» SOURCE DATA:
********************
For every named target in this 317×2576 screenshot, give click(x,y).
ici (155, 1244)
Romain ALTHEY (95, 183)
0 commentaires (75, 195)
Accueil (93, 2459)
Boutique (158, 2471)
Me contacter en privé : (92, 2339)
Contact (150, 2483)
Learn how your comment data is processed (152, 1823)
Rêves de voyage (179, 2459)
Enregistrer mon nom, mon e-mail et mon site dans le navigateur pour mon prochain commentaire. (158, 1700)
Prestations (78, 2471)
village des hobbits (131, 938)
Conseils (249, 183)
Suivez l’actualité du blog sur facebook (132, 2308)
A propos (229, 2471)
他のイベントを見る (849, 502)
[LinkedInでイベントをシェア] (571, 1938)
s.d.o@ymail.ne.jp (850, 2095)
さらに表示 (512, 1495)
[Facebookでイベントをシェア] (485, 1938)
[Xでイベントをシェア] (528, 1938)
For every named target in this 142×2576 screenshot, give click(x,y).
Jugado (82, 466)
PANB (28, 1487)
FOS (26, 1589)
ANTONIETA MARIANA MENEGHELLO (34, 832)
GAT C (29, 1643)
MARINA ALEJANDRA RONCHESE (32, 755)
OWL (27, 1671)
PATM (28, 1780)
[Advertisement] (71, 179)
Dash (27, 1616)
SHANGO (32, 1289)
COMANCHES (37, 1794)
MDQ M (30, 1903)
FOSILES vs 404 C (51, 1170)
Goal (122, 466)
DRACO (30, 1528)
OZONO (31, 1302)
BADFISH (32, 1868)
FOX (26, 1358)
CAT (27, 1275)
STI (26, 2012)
********************
» WORK REQUEST:
Which lines of the listing above hold the word "click"? Copy each of them.

» TASK RESPONSE:
For every named target in this 317×2576 screenshot, give click(x,y).
For every named target in this 142×2576 screenshot, give click(x,y).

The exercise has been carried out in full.